当社では、お客様の資産価値を長期にわたり守り抜くため、一般的な汎用シーリング材ではなく、業界最高峰の性能を誇るオート化学工業の**『オートンイクシード』**を標準仕様として採用しています 。
1. 従来のシーリング材が抱える「5年の壁」と劣化のメカニズム
一般的な安価なシーリング材(市場価格1本600円前後)は、施工後わずか5〜6年で劣化のサインが現れ始めます 。
- 可塑剤の流出による硬質化: 柔軟性を与える「可塑剤」が経年で表面に溶け出し、材料自体が痩せて固くなります 。
- ムーブメントへの追従限界: 気温変化による外壁板の伸縮や地震などの振動(ムーブメント)に耐えられず、剥離や破断を引き起こします 。
- 紫外線・熱による表面劣化: 自然環境にさらされることで、防水機能を喪失し、最終的には試験体が崩壊するケースも少なくありません 。
一度シーリングが破断すれば、そこから雨水が浸入し、柱や土台などの構造躯体を腐食させるリスクが急激に高まります 。
2. 『オートンイクシード』を支える独自技術「LSポリマー」
オートンイクシードが従来の常識を覆す耐久性を実現できた理由は、新規開発された高耐久樹脂**「LSポリマー」**にあります 。

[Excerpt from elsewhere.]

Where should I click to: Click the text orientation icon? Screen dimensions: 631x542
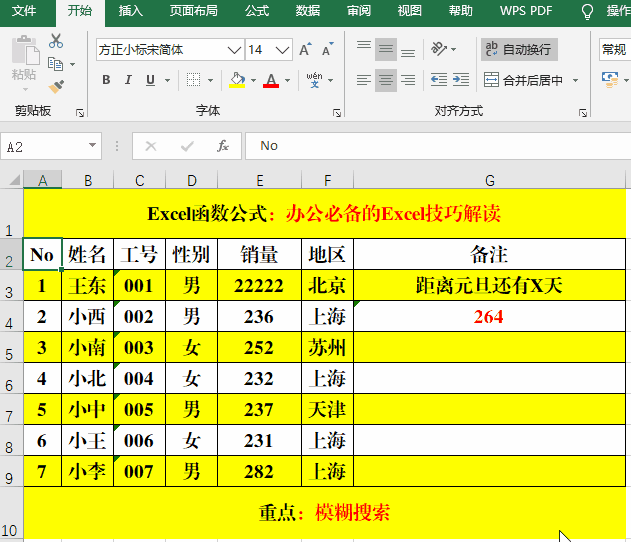[438, 49]

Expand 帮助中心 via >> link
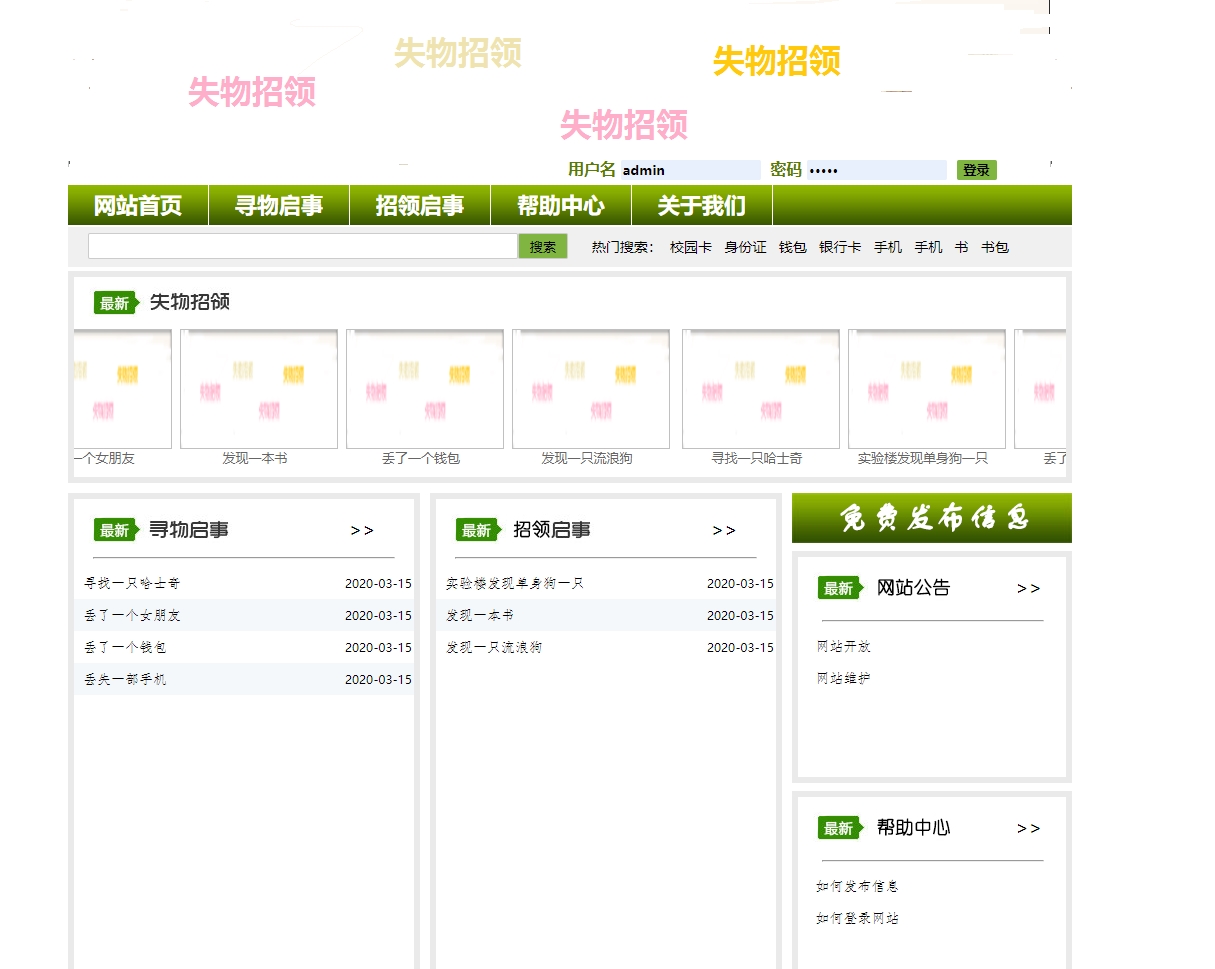[1028, 828]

- ノンブリード処方の実現: 柔軟性を維持するために必要だった「可塑剤」を配合せず、樹脂自体の性質で柔軟性を確保 。これにより、経年による硬質化や痩せを根本から防ぎます 。
- 驚異の伸縮繰り返し耐性: 過酷な動的テストにおいて、圧縮30%・拡大30%の伸縮を12,000回(3サイクル)繰り返しても異常なしという結果をマークしています 。※一般的なシーリング材は1サイクル(4,000回)で破断 。

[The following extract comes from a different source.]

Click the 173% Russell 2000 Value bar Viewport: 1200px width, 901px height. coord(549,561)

- 30年相当の耐候性: サンシャインウェザーメーター(SWOM)による促進暴露試験において、6,000時間(実年数換算で約30年)を突破しても、顕著な表面劣化が見られないことが証明されています 。
3. 美観を維持する「汚れ防止機能(CRオリゴマー)」
耐久性だけでなく、住宅の美観維持にも最新技術が投入されています。
- 汚れ防止成分の配合: 「CRオリゴマー」が硬化過程で表面に膜を形成します 。
- ベタつきの軽減: 施工初期のベタつきを抑えることで、大気中の塵や埃の付着を大幅に低減し、長期間美しい外観を保ちます 。
4. ライフサイクルコスト(LCC)の最適化
「1本600円」の安価なシーリング材と、「1,200円〜2,970円」のオートンイクシードを比較すると、材料費だけを見れば後者は高価に感じられるかもしれません。しかし、住宅維持のトータルコストで考えると結論は逆転します。

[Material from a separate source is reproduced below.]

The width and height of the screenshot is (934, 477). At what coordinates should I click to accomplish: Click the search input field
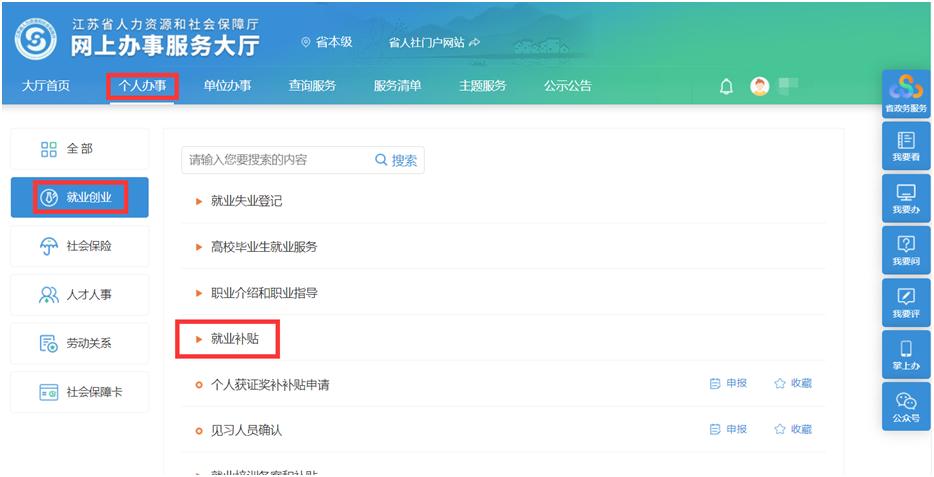(275, 160)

| 比較項目 | 汎用シーリング材 (約600円/本) | オートンイクシード (標準仕様) |
| 期待寿命 | 約5〜10年 | 約30年 |
| メンテナンス頻度 | 30年間で2〜3回の打ち替えが必要 | 30年間で打ち替え不要 (期待値) |
| トータルコスト | 足場代+施工費が都度発生し、高額に | 1回の施工で長期持続し、大幅な節約に |
※期待寿命30年は一般的な仕様における数値であり、保証年数ではありません 。
結論:家を「守る」ための賢い選択
目地の劣化は、建物の「末期症状」を招く入り口です。
当社がオートンイクシードを標準採用しているのは、単に「良い材料だから」だけではありません。10年後、20年後にお客様が「この家を選んでよかった」と実感できる、本当の意味での「安心」を提供するためです。